Bitcoin has had a pretty wild 2020 already. The price of the leading cryptocurrency has been up and down and back up again a few times. With major macro events rocking the global economy and major Bitcoin-specific events influencing the cryptocurrency industry, investors have been left guessing what would be the next digital asset’s move and whether they should be calling a Bitcoin price peak.
In this article, we’ll analyze different factors that could influence the BTC price so far this year. We’ll also make some predictions on whether Bitcoin will hit prices never seen before by the end of a year that many folks would probably rather forget!
The Story So Far…
Bitcoin started 2020 trading at around $7,200. The year was one that those connected with the industry had been looking forward to. 2020 is the year of the third-ever Bitcoin halving. We’ll get onto the halving and its impact on BTC price soon enough. However, to set the scene for the fireworks we’ve seen so far this year, it’s important to realize that price generally trended upwards in anticipation of the halving.
At the beginning of the year, the coronavirus didn’t seem like it would be as significant a threat as it turned out to be. However, as February turned into March, it became obvious that the pandemic would have a huge impact on many disparate markets. The catalyst that really shook prices was a breakdown of an agreement between OPEC and Russia to prop up the price of oil. As the commodity went into freefall, it looks just about everything else with it – including Bitcoin.
Many of Bitcoin’s most fervent naysays once again took to the internet to declare the death of the cryptocurrency. With its main value proposition – store of value – seemingly dead in the water, how could anyone take the cryptocurrency seriously?
However, Bitcoin bounced back. Since mid-March, when it crashed down to below $5,000, the trend has been very much upwards. In fact, Bitcoin rallied all the way up to the weekend prior to the halving itself. Just before the event, the price of Bitcoin was all but $10,000. As many predicted it would, a short sell-off followed. However, the downwards pressure on price didn’t last. In the week or so since the event, the trend has been very much upwards.
The Bigger Picture
For those who don’t know, the BTC halving doesn’t happen often. In fact, it only occurs once in four years. But what does this event mean for the price of Bitcoin?

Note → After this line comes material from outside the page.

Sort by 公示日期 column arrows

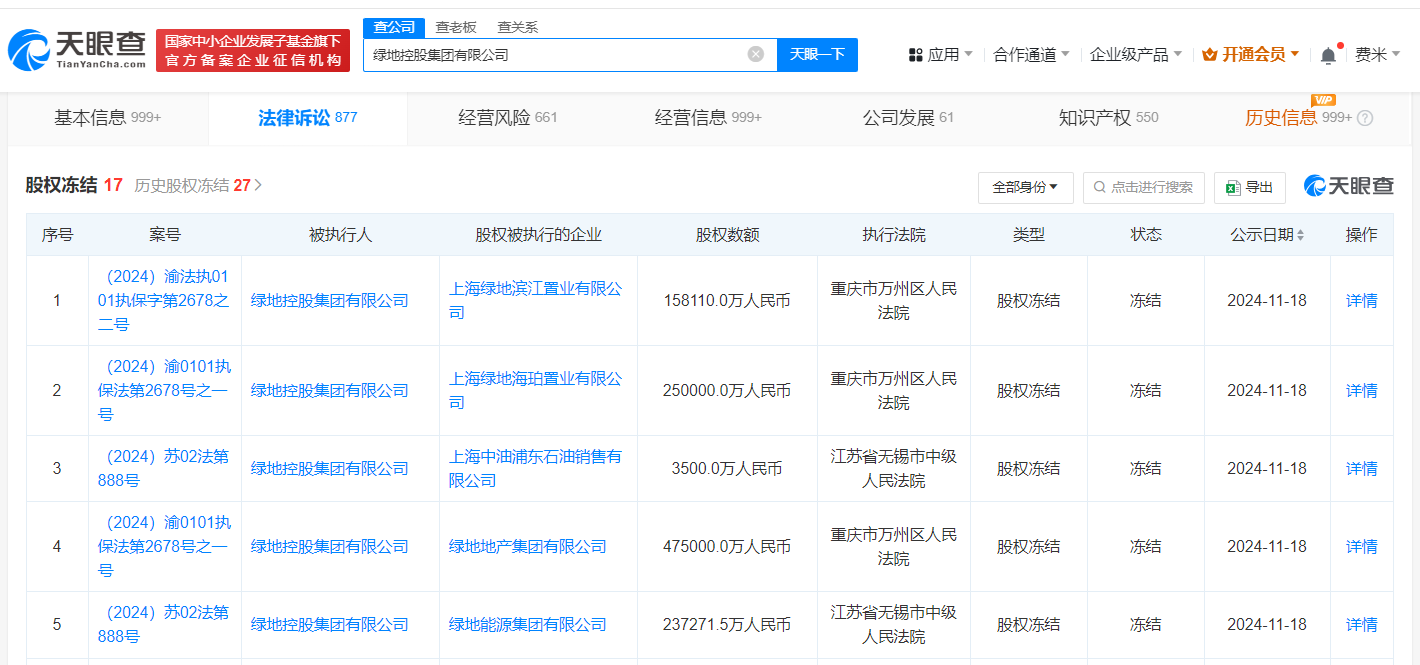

Basic economics suggests that a tightening of supply with equal demand results in a higher price for a commodity or asset. This is what has been happening with the BTC’s price during two previous times. Price rallies hard a few months after the event and eventually reaches a new all-time high.
Buying pressure in the lead up to the halving can almost certainly be attributed to a collective belief that the event would precede another bullish runup in price.
Of course, there is no reason to suggest that demand will remain the same for Bitcoin. However, the central banks of this world are certainly making a strong case for the asset whether they mean to or not. In response to the coronavirus, which has seen hundreds of millions of people around the world out of work and businesses almost universally ceasing to trade, the banks have been forced to print money to keep the system afloat.
Trillions of dollars have been created out of thin air in recent months and there will likely be a lot more coming too as recession looks to be very much the immediate theme going forward. Although this keeps the wheels of commerce rolling (just about) until people can get back to work, there is a large problem with printing so much money – inflation.
Those with wealth to protect often have a problem with inflation. The issue is that the product of their labor (the money they earned) gets devalued over time. Most people just suck up the typical low-single-digit rates of inflation engineered by central banks. However, when money production gets ramped up to the extent it has done this year, people start to think about ways to better protect their money.
The Bitcoin halving has made its annual rate of inflation less than a guaranteed 1.5%. There is no single entity that can adjust that either. A total of 6.25 BTC will be added to the Bitcoin network at an average interval of 10 minutes for the next four years (until the next halving makes it even less inflationary). Compared to the dangerous game central banks are currently playing to support a failing system, 1.5% guaranteed inflation will surely seem to be a lot more appealing than taking a risk with fiat currency being created in such measures as to risk a hyperinflationary situation. Such factors could see more people than ever before the turn to Bitcoin, creating unprecedented demand for the digital asset at a time when its own issuance rate has never been lower. Could this send Bitcoin to new highs during 2020? Of course, it could.
History Lessons Relating to Bitcoin Price Peak
It’s worth pointing out that it might not be this year that sees Bitcoin prices rally into a mega-bull-run again. Indeed, the previous examples of post-halving rallies have each occurred the year after the event itself. The halving in 2012 set the scene for a run to just shy of $1,300 in 2013. Similarly, the 2016 event preceded the year that culminated in Bitcoin’s current all-time high of almost $20,000.
Most analysts seem to believe that Bitcoin will once again rally after this halving. Some are calling for highs in excess of $100,000 per Bitcoin during this four-year halving cycle. Of course, to get there would require the leading cryptocurrency to surpass its 2017 high. Whether it does that this year or not, is anyone’s guess but the price action since the halving is definitely optimistic for such an outcome.